Just as the woman behind him leaned in telling him to be patient, the pastor spotted him. She walked up and held the mic forward for him to speak and he boldly tore it from her grasp.

He was out of the pew and into the aisle with the grace of a seasoned televangelist, his head cocked backwards and a dramatic drunken sway to his frame. He alternated between a two hand prayer grip on the handle of the microphone and one hand raised for either calming effect or balance.

“I’m going to do it,” he announced to us softly under the soft glow of the high ceiling lights with the grim determination of a plumber. “It’s been my lifelong goal to move to O`ahu. And now. Here! I! Am!”

He paused for emphasis, nodding his head with subtle arrogance. He assessed the unresponsive crowd who had never seen anyone with the mic other than the mikanele. You could almost hear the unison whispers from the gray hairs that this was not the reverend Sky St Jon.

“Today I did it. I finally enrolled at the UH. Just under the deadline with less than 20 minutes to spare. And I’m going to do it!”

At this point all heads were down. He had the feel of a snake that might strike upon eye contact.

“See… I’m here tonight,” he bent his knees to meet the downcast eyes of the congregation as he balled one hand into a fist, “to receive your prayers for my prosperity.”

He let this sink in, standing back up and pointing a thumb into his own chest.

“For the prosperity of me, my wife and our two children as I complete my schooling at UH Manoa which I enrolled in today.”

Just under the deadline. Yes. We were all clear on that one. He flopped his arms out parallel to the floor and dropped the mic. The deputy pastor scurried to grab it as the bounces echoed to the high ceilings and back. He sat down with a piously superior nod. His wife patted his back nervously as the pastor asked for his name to properly invoke the prayer.

“It’s Bryce!” he shouted in disgust without the benefit of the amplifier as if his name had been Jesus or Mohamed or Kamehameha I.

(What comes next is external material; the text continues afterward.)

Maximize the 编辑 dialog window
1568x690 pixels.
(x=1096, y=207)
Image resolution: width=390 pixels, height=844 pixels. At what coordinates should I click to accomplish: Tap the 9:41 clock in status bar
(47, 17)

“Let us pray,” she began, “for Bryce and his family embarking upon this new journey and know that god wants us all to prosper in all of our-”

“Celebrate with us!” He was up again, the wife pulling at his shoulders and the gray haired old ladies disabling their hearing aids under the pounding waves of his verbal diarrhea.

We work on the people in the front pews as the group is coming out of guided meditation and some are dropping satchels containing more prayers into a wood chest on the front stage. It’s a relaxing time. There’s a song droning on in the background about healing or love, I can’t remember.

I had my eyes closed and my hands around the back of the neck of a lady from Baltimore, feeling for tension in her cervical vertebrae when Bryce was able to sneak up on stage behind me. His voice boomed across the church and I nearly ripped her head off in alarm.

“Love is the way!” He bellowed with arms up again. “Love!”

And then he was gone. He came in late and he went home early. And I haven’t been back there since. He left his mark like a careless Picasso and now he’s free somewhere up in Manoa terrorizing the business department with drunken theories on capitalism and the global marketplace I assume. Because he’s the kind of thorn-in-your-side hit-and-run artist that you have to give a sort of grudging respect to if for nothing else his calculated sleaziness, which leaves no time for someone to catch up with him in the parking lot and give him the kind of healing he really needs and truly deserves.